Turkey: Entrenchment of low rates spells trouble for the lira
Tellimer Research
14 April 2022
Published byTellimer Research

The Turkish central bank (CBRT) held its one-week repo rate at 14% today, in line with the expectations of all 17 analysts surveyed by Bloomberg. The decision further entrenches the CBRT’s misguided view that rate hikes are not necessary to tame inflation, which rose from 54% to 61% yoy in March (and from 4.8% to 5.5% mom). This pushed the real policy rate to -47%, by far the lowest in our sample of 66 emerging and frontier markets (the next lowest is Sri Lanka, at -11%, and the median is -2.6%).

Real policy rate

The statement continues to blame inflation on commodity prices and “temporary effects of pricing formations that are not supported by economic fundamentals,” and expects the disinflation process to start soon on the back of previous 'lira-isation' measures and base effects. However, with core inflation running at 48% yoy and 4.4% mom in March, and base effects not likely to exert a large impact until later in the year, upward pressures are broad-based and show no signs of moderating.

Despite the eye-watering rise in inflation, President Erdogan (and, by extension, the key policymakers at the Treasury and CBRT) is seemingly only becoming further entrenched in his resistance to rate hikes. Indeed, Finance Minister Nebati has been a vocal proponent of the current policy stance, saying recently that, while inflation above 60% is “a problem”, it is expected to fall to “reasonable levels” by year-end and that Turkey has been “released from the grip of interest rates".

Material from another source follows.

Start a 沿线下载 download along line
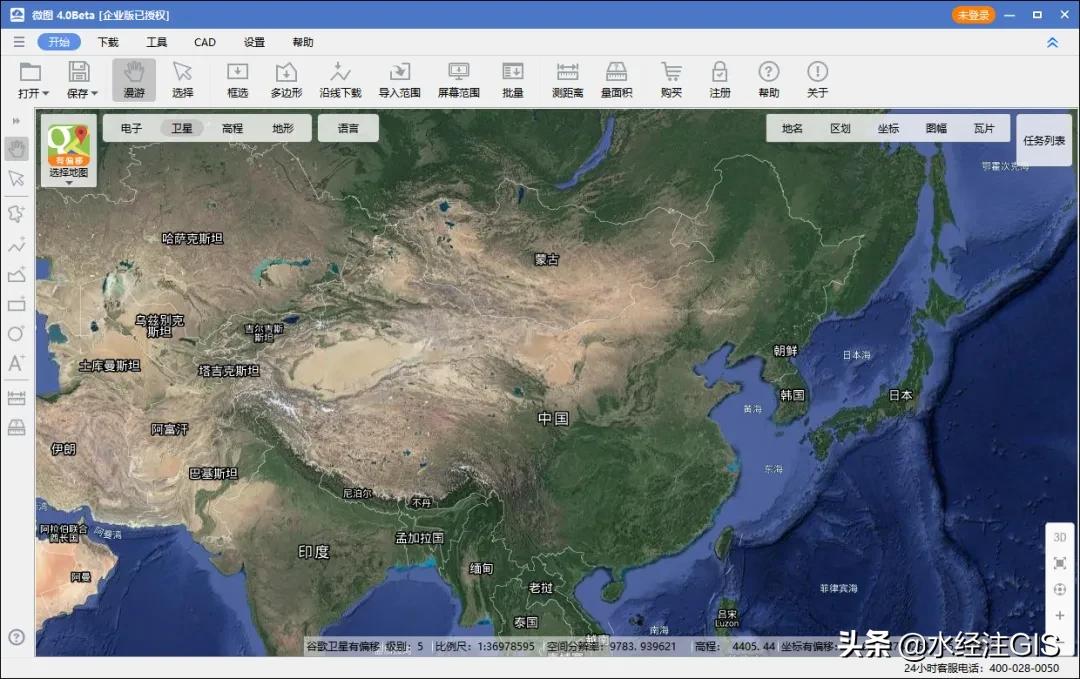 point(340,79)
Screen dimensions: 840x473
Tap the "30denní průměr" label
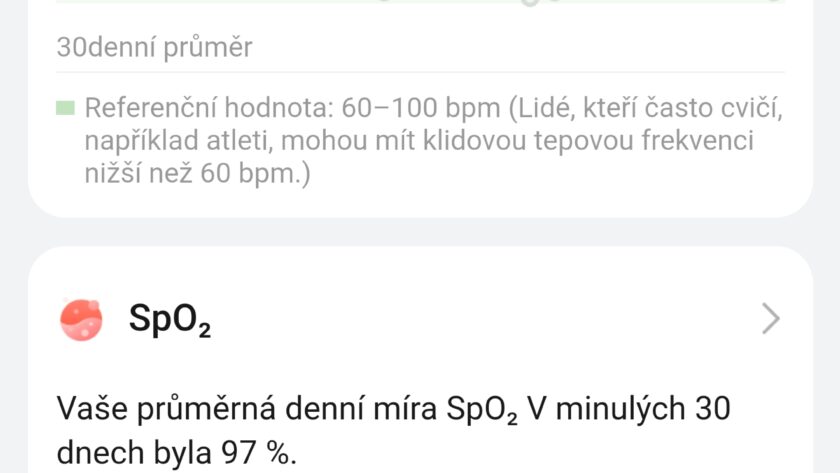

This contrasts with the CBRT’s latest survey of market participants, which shows expected inflation of 46% by year-end and 28% a year from now (largely on base effects). Against this backdrop, rate hikes are urgently needed to tame inflation, prevent a more permanent anchoring of expectations in the double digits, and keep the lira from depreciating further (it is down 9% ytd, the seventh-worst among currencies tracked by Bloomberg).

Instead, the CBRT has continued to focus on its lira-isation strategy and other alternative measures to support the lira, including raising the threshold for conversion of export proceeds into liras from 25% to 40%, extending corporate tax breaks for companies that convert their FX to liras, and at least US$3bn of FX sales by state banks so far this month (adding to US$20bn of CBRT intervention in December, according to Goldman Sachs).

The question now is, what would it take for the CBRT to reverse its flawed policy stance and hike rates? Based on its sanguine inflation forecasts, it is likely that only a bona fide lira crisis would prompt it to reverse course. However, the key pain point is anyone’s guess (the lira has depreciated at an annualised rate of 35% so far this year, potentially enough to prompt a shift if sustained, but not necessarily).

Further, sustained depreciation of this magnitude could force the CBRT to make good on its promise to offset FX losses on the growing pile of FX-protected lira deposits (which have reached TRY695bn, or US$48bn), which could trigger a vicious cycle of inflation and currency depreciation as the CBRT is forced to print money and/or the Treasury is forced to expand its deficit to meet its promises.  

Without a significant re-thinking of the CBRT’s policy framework, inflation will remain painfully high and the lira under threat. Unfortunately, there are as yet no signs that this desperately needed shift is underway, and it is likely that another currency crisis will be necessary to trigger it. Against this backdrop, we retain our Sell recommendation on TRY and local government debt.